### Page
# Paramount S-90 PDG Help



## chuffer (Apr 15, 2004)

Hi all,

I am just looking for some info about my paramount mountain bike frame.

I tried searching both here and on google and didnt really find much.I checked the waterford faq, but unfortunately it seems bc my frame was a transition year AND probably non-waterford production there is no good info, especially RE my serial number.

What I do know:

1. it is the model year AFTER the red-white-blue color scheme. (it's purple)
2. it had a sticker that said 'JAPAN' on the headtube
3. it is lugged w/ all cable stops on the main triangle built into the lugs
4. it has the following markings on it: Series 90 PDG MOS
5. it came with tange forks / XC Pro GG
6. only the drive side chainstay is curved

What I would like to know:

1. Was it indeed made in Japan? Or was it brazed at waterford? 
2. How many were made? 
3. Which tubing set is it? 
*4. How do i de-code my serial number 2E00070? * 
5. anything else of interest....??

This frame has lasted me since i bought it new back at the end of 1992. It has raced all over the east coast, all over the rockies, in the desert, in Japan, in Italy, the Netherlands and Germany. It is gonna live out the remainder of its days as my SS. Right now it hangs in all its chipped paint and dented tube glory on the wall in my office. Even though it isnt even really a 'real' waterford-paramount, it is still my baby and brought me MANY years of satisfaction. Thus, I'd like to know its complete pedigree.

Thanks for any help.


----------



## A:42 (Jan 6, 2004)

Going from memory, that was the first of the really light PDG 90's. A great colour, great bike, Made in Japan not Waterford. 
I think (hazy memory here) there were no Waterford Paramount complete mountain bikes readily available, and if there was it would have cost a large jump up from the PDG 90's @ $1,300 (again hazy memory). I believe you have a 1992 model, or early 93.

Oh and schwinn used to use the Julian Date in their serial number, though I am not sure it holds true for your bike. They might have put a sticker on bikes with the date at that point. (again cue hazy memory excuse)

Snip from www.bunchobikes.com/serialnumber5.htm

ON NEWER BIKES: 
you can find a 4 digit serial number lightly stamped onto the headbadge. 
The first three digits are the numerical day of the year, 
and the last digit is the last digit of the year.

EXAMPLE: 
3654 is 12/31/84 or 94 or? you determine decade.

Also there was some use of letter codes for month's Jan=A Feb=B etc..


----------



## Count Zero (Feb 5, 2004)

*Photos?*

Hey, would you mind posting some photos of that Paramount? It's a true classic, IMHO the pinnacle of lugged, steel, production mountain bike frame building.

### Written problem A
In the Paramount thread, when did the owner buy the frame new?
### Written problem B
Write what comes next in the Paramount thread, picking up after its final post.
The rows that follow have nothing to do with the Paramount thread.

### Rows
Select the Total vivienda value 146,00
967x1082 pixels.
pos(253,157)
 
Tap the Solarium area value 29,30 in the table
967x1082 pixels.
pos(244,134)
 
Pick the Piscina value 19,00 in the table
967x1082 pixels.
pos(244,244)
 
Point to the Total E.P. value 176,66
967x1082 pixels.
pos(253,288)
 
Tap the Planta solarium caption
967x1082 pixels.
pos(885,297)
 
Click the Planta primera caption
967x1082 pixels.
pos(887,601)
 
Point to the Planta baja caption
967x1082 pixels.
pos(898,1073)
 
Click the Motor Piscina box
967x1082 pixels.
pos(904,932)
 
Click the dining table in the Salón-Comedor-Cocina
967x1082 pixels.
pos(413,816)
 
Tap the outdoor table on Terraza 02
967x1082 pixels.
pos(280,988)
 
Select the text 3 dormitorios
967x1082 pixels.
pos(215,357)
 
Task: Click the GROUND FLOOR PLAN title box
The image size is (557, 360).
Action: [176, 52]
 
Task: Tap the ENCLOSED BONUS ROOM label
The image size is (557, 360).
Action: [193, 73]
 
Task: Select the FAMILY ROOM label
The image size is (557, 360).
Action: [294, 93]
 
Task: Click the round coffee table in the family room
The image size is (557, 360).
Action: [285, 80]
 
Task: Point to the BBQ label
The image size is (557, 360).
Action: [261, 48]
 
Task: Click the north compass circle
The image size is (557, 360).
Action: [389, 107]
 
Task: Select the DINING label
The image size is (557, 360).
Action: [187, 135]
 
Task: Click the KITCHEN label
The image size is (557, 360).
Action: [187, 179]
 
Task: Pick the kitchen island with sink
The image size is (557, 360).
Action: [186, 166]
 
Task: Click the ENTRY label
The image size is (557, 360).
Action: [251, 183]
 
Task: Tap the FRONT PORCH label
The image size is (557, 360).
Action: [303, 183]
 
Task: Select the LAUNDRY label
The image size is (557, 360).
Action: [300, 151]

### Reply A
The owner bought it new at the end of 1992.

### Reply B
----------



## chuffer (Apr 15, 2004)

It would be my pleasure to show some pics, but i prolly wont get to it until tomorrow. I have plenty of photos, but they are at home and I am still at the office and i'll have to scan them.

I will dig around and see if i have a decent photo of it when it was nice and new with original spec components....being almost twelve years the frame has seen a LOT of different components...

btw, i was hesitant about a lugged mtb, but i dont think i have ever once regretted buying that bike.



Count Zero said:


> Hey, would you mind posting some photos of that Paramount? It's a true classic, IMHO the pinnacle of lugged, steel, production mountain bike frame building.


----------



## Shayne (Jan 14, 2004)

*That would be a 1992 frame*

It was silver brazed Tange Prestige (or whatever the highest end Tange was at the time). Investment cast lugs with sexy cable guide noodles. 38 Special fork; also very nicely made and silver brazed. There was one (fork) on eBay last week...if only it was a 1" steerer.

As for the serial number I would guess it was #70 made in 1992


----------



## chuffer (Apr 15, 2004)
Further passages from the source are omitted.